Take a look at the Interpersonal Leadership Overview.
Sample Agenda: Interpersonal Leadership
Time Needed: 120 minutes
Purpose: For participants to reﬂect on their communication style and how it is perceived by others
Materials: Paper and pen for taking notes
Session Introduction (10 minutes)
- Welcome to the session
- Location of the bathrooms
- Nearest emergency/ﬁre exit
- Overview of agenda
- Goals for the session
Select your opening prompt
Here are some prompts that may be successfully used for those developing interpersonal leadership.
- Who am I and what do I offer the team?
- What is communication?
- What is respect?
- What is collaboration?
- What is motivation?
- What is listening?
Starting the Conversation (17 minutes)
2 minutes for instruction
5 minutes for creating images
10 minutes for sharing
Ask participants to quickly go through their image sets to ﬁnd pictures that speak to the opening prompt:
- What is communication? (or alternative selection)
There are no rules about how participants can go about this part of the process. They can select as few or as many photos as they wish, and assemble them any way they wish on the sheet of paper in front of them. Th e only limitation is time; they should ﬁnish selecting and arranging their images to both prompts within 5-6 minutes.
Use the next ten minutes to have participants share a brief story of their images. Ask them to listen carefully to each person’s response and notice the similarities and differences between group members. Th e amount of time each participant has to share their stories will vary with the size of the group and your time constraints.
As participants are sharing their stories, ask clarifying questions if they are needed. Although you can do this yourself, it is often better in a leadership development context to explain the types of questions that participants are welcome to ask of each other and encourage them to become active questioners.
Some example clarifying questions include:
- Can you tell me more?
- What values are showing here?
- What is your initial response?
Deepening the Conversation (18 minutes)
Working in pairs, ask participants to begin to discuss what they have heard from each other.
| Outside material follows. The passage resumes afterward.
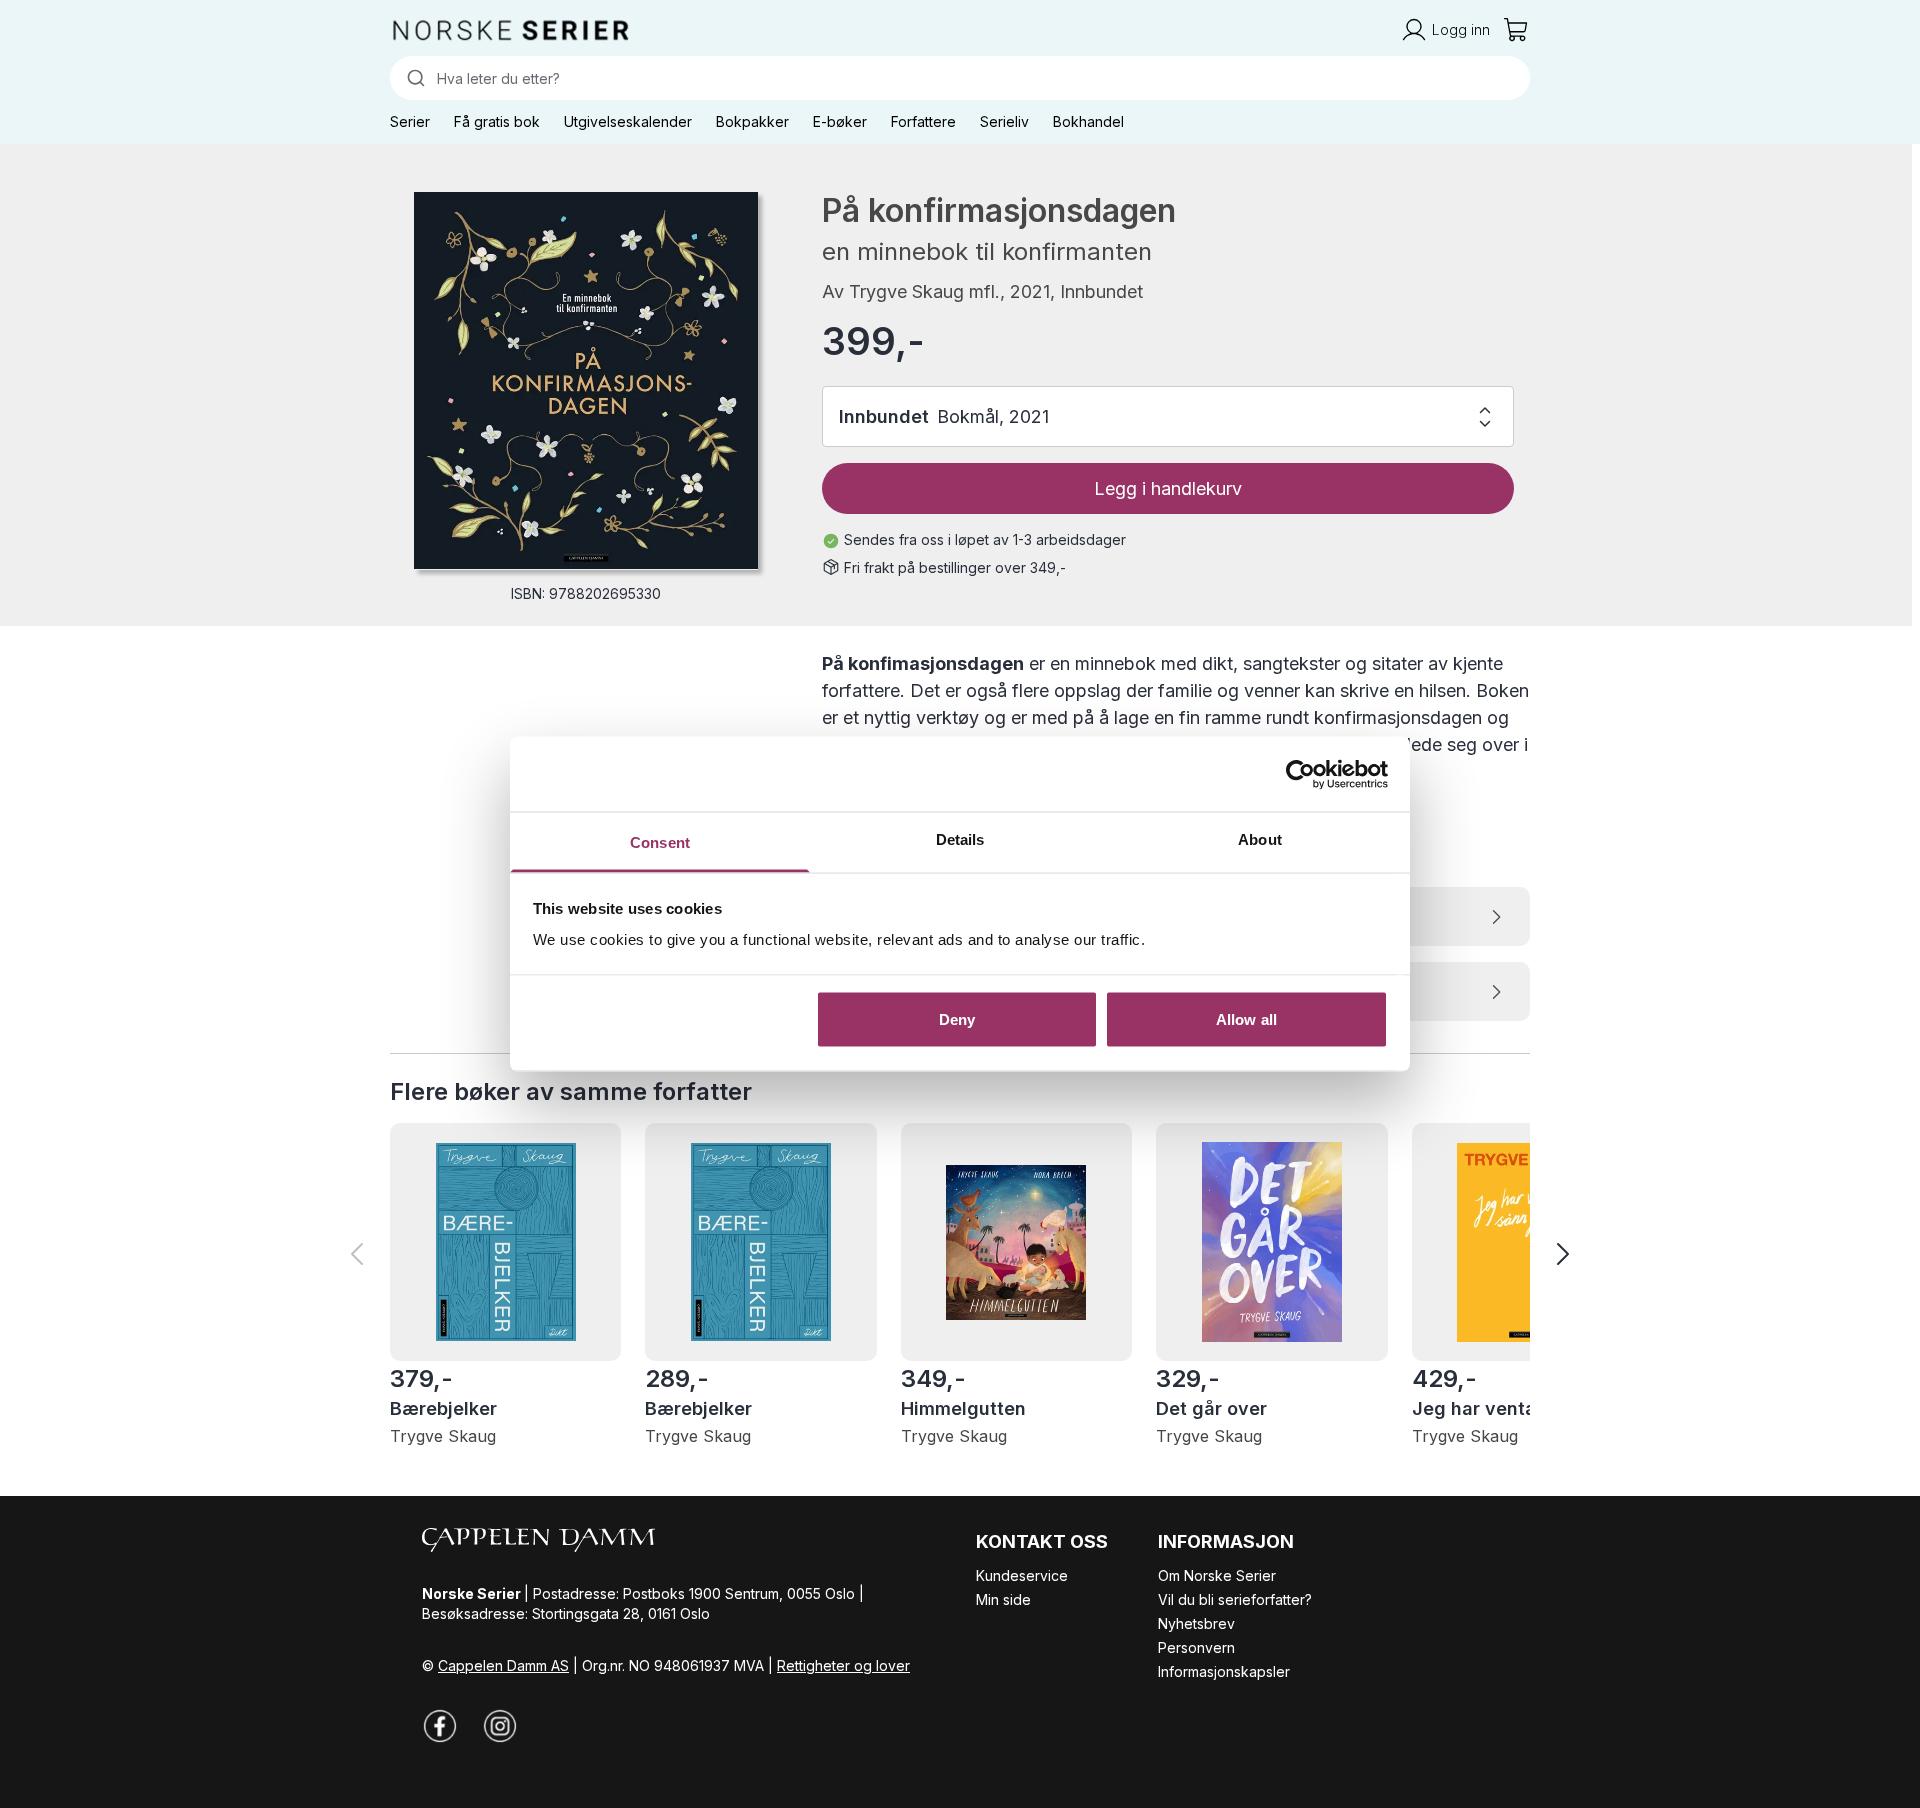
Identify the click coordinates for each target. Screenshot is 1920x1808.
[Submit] (413, 78)
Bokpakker (752, 121)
Some deepening questions include:
- What did I hear that is similar to me?
- What’s the possible impact?
- What does this remind me of?
Narrowing the Conversation (15 minutes)
Working in small groups of 3–4, ask participants to talk about the settings and circumstances when each communication approach is most appropriate, and when it may not be the best way to go.
Ask questions like:
- What are the consequences?
- How can this definition of communication impact the recipient?
Assessing the Conversation (15 minutes)
Ask each group to share one important aspect or characteristic of communication at work. Write them on a ﬂipchart or whiteboard. Continue to share ideas that have not yet been heard until there are none left.
Ask participants if they believe the list covers everything that is important. Talk about what might be missing, and add anything the group thinks is important.
Some assessing questions include:
- How can an effective leader communicate effectively at work?
- What needs to change to make it possible?
- What implication does this have?
Applying the Conversation (20 minutes)
Ask participants to discuss how they might apply this information going forward.
Make a list of ideas and commitments to be scribed and distributed to the participants. Ask how each participant is going to follow up to make sure their commitment is kept.
Debriefing the Conversation (15 minutes)
The debriefing section is where you help the group pull together everything they have done. It is a critical step and worth every minute invested.
Some example debriefing questions include:
- What did you notice?
- Was anything particularly interesting or surprising?
- What did you learn?
Closing (5 minutes)
At the end of the session, provide guidance to the participants about how to carry the work forward after the session.